### Dataset extract
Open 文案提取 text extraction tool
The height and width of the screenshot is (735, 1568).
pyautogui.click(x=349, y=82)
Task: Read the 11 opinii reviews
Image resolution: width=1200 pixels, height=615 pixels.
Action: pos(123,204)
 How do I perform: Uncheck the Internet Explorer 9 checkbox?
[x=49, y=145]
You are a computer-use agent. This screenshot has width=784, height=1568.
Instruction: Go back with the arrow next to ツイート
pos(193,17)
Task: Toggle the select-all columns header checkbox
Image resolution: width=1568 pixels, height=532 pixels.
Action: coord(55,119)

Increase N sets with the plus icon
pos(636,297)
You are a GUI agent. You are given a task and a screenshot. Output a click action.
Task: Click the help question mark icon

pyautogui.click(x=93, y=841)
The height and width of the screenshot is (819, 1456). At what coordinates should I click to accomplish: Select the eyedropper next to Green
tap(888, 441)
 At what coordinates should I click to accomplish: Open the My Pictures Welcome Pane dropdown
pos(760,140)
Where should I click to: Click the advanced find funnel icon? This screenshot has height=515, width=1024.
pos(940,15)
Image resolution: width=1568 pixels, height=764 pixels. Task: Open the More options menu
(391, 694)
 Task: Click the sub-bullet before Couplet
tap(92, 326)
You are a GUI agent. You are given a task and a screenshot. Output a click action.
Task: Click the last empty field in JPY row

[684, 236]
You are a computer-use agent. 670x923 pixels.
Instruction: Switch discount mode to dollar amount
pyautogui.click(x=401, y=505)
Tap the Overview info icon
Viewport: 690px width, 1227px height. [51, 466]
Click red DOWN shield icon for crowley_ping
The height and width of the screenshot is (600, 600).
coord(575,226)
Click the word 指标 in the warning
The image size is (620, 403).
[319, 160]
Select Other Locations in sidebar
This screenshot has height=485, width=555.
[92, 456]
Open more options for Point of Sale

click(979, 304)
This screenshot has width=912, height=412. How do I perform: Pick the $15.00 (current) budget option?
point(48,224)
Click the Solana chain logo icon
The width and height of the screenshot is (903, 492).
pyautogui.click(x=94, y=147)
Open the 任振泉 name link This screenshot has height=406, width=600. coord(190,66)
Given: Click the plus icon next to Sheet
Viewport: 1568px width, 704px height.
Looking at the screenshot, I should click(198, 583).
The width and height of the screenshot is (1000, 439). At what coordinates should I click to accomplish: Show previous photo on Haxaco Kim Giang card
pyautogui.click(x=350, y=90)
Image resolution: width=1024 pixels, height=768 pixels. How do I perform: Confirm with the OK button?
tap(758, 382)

### Problem to work on
Arrange the lines of the records from the one containing "This screenshot has width=912, height=412." through the end of the records, inclusive, as a JSON list of strings with one string per line, leaving out blank lines.

### Completed task
[
  "This screenshot has width=912, height=412. How do I perform: Pick the $15.00 (current) budget option?",
  "point(48,224)",
  "Click the Solana chain logo icon",
  "The width and height of the screenshot is (903, 492).",
  "pyautogui.click(x=94, y=147)",
  "Open the 任振泉 name link This screenshot has height=406, width=600. coord(190,66)",
  "Given: Click the plus icon next to Sheet",
  "Viewport: 1568px width, 704px height.",
  "Looking at the screenshot, I should click(198, 583).",
  "The width and height of the screenshot is (1000, 439). At what coordinates should I click to accomplish: Show previous photo on Haxaco Kim Giang card",
  "pyautogui.click(x=350, y=90)",
  "Image resolution: width=1024 pixels, height=768 pixels. How do I perform: Confirm with the OK button?",
  "tap(758, 382)"
]